In questo periodo il vlei si presenta come un’immensa distesa di fango secco cotto e spaccato dall’ardente sole del deserto.

Dopo circa due ore di marcia arriviamo alla nostra meta: la Dead Vlei, una bianca e aridissima spianata tra le dune con alcune acacie completamente annerite dal tempo e che pare abbiano più di  500 anni.

Il fascino che esercita una simile visione è enorme, ha radici ancestrali ed un sapore vagamente spettrale: è un luogo che al contempo ti attira e ti respinge,di ammalia e ti spaventa,ti costringe quasi a darti un pizzicotto per verificare che non si tratti di un sogno.

 

E per finire alcuni ricordi custoditi per sempre nel mio cuore

 

Albe e tramonti africani: è la prima volta in vita mia che ogni  santo giorno, per 10 giorni di seguito, ho contemplato il sole sorgere e tramontare in quei momenti magici e fugaci che sono le albe ed i tramonti in terra d’Africa.
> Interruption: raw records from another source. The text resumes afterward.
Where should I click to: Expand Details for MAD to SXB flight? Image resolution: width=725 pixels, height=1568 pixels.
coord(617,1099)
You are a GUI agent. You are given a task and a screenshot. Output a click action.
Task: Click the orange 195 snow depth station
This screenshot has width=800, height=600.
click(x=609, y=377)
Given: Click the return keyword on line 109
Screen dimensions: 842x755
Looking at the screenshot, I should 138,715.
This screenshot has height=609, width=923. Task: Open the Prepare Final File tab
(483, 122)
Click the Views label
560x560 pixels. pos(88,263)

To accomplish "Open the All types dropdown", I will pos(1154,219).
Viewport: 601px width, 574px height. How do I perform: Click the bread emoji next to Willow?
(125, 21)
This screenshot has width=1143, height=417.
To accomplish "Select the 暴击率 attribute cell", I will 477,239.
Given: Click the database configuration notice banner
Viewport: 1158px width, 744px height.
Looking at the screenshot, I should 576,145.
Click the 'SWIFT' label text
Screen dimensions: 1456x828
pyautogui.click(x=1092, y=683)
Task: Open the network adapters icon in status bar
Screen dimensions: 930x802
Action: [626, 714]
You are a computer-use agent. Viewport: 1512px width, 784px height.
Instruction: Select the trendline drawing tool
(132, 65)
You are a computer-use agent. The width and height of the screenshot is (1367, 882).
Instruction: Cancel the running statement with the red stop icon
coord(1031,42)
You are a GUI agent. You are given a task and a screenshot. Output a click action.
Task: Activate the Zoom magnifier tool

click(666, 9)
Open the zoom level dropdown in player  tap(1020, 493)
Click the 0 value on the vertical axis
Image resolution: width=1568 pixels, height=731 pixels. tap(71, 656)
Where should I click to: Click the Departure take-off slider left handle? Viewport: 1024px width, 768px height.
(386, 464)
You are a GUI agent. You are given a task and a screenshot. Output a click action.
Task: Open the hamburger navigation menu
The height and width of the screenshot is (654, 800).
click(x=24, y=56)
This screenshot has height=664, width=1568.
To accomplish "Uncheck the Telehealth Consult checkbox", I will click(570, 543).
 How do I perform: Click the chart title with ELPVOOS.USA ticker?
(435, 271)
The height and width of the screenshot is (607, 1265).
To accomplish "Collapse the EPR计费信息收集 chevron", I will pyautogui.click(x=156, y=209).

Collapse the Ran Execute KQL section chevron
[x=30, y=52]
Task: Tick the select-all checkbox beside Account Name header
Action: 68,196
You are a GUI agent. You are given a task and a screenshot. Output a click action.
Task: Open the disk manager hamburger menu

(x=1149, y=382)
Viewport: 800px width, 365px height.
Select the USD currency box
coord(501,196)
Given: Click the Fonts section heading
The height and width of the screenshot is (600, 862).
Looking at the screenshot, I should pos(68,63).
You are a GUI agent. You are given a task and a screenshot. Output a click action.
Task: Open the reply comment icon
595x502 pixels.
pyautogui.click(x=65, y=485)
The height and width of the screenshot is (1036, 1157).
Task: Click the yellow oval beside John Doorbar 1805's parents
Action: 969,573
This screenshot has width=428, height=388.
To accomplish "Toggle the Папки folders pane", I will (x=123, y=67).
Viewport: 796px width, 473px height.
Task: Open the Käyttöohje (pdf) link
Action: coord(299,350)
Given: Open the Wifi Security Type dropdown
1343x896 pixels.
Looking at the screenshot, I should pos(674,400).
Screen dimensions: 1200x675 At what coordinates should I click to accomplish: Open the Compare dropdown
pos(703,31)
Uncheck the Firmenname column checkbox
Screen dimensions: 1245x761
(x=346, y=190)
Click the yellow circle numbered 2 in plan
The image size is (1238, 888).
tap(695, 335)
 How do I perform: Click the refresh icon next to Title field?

I cieli stellati dell’emisfero australe:l’assenza totale di qualsiasi fonte d’illuminazione artificiale, di umidità e di ogni genere d’inquinamento nell’aria, la giusta predisposizione d’animo fatta di calma ed armonia con la natura ,sono tutti fattori che rendono le notti trascorse a contemplare la volta celeste, momenti  di indimenticabile profondità emotiva. Si ha quasi la travolgente sensazione di venire risucchiati nelle profondità degli abissi siderali,di essere una piccola nota nella grande sinfonia dell’universo ed è bello lasciarsi suonare abbandonandosi completamente all’Infinito.